Manually setting it is fine for geeks with WEP or WPA, but setting it up on enterprise networks is a major PITA
Myself I don't use them Wireless modes, give me a nice wired connection any ol day.. I am behind a hardware firewall and a proxy (Squid.) I just like to use static IP's and have control over my network.
Plus how many times does one change IP's in an intranet? Even on medium sized networks running 1000 machines. Actually setting up IP blocks for certain divisions would be a good thing. Plus auditing a particular machine would be a breeze. If it is explicitly set to one IP.
For my use in the home. It makes it much easier to route traffic and set up tables. For each machine IP. My machine using Linux.
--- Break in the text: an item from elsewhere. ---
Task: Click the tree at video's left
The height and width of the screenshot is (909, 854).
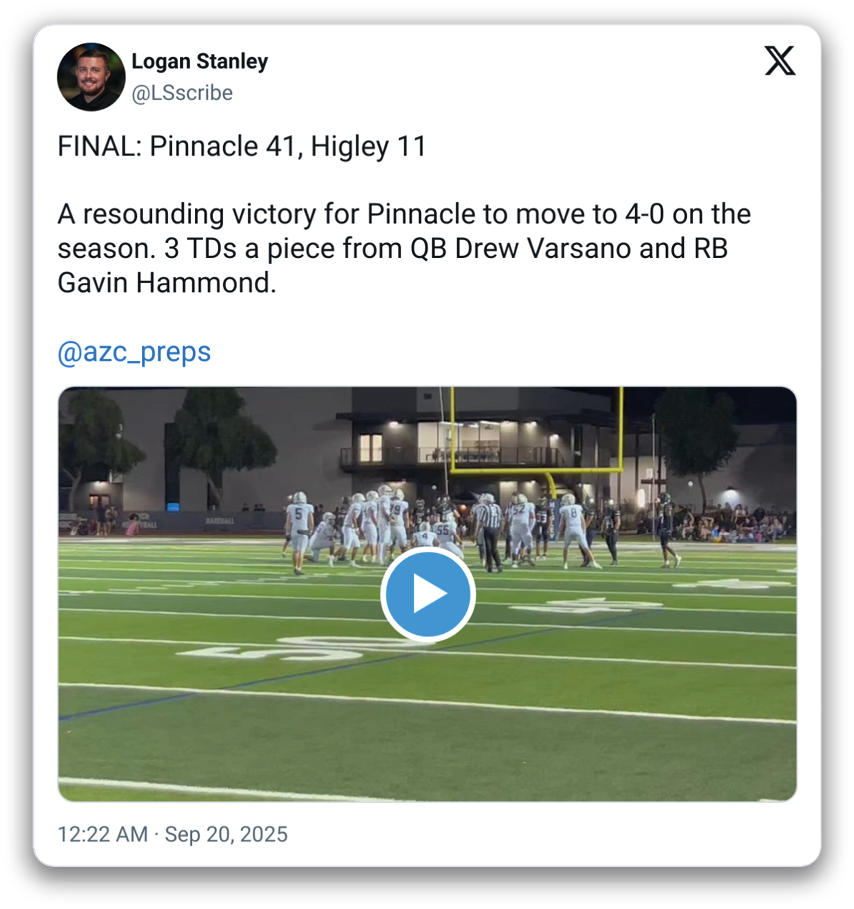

Does not need filtering like my wife's Windows box needs. Nor the server.. If I only change out the IP like.. Never. Why fire off a module that would waste CPU time. Slow up the boot and use RAM. Set it to be static and not one issue.
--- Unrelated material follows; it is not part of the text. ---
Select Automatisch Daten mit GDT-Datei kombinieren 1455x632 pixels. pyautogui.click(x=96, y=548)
One last input... Even if I did use wireless. Which I sometimes do use.. My spare XP box has a wireless card in it, and I sometimes use that. Which I am not against actually. Would it not be safer if you set specific IP's and enhance security by disallowing random/automatic DHCP addressing from the access point?
I know a The Cleveland Water network is all static IP's. My brother in law has to set the IP he is assigned. When he is at specific plants. So he can connect the laptop he is issued, for that specific plant location. If my brother is close. There is something like 25,000 machines on that network.. Which seems to be a guess, but not far off probably. The agency is rather large and serves a huge area. I could call the IT there. I talked to one SysOp once. Asking about a script review for my brother in law to use on his issued laptop( runs XP like most of the city machines.) So it was easier for him to change out IP's as he went plant to plant and do his jorb.
Actually not only was it ok'ed/ I was asked if they could use it for the personnel who migrate around the network.
The super cool thing about Linux. We can discuss what manager and ways to do it, that is best or handy. It's one of the perks us Linux users have. We are not limited like MS users in this sense.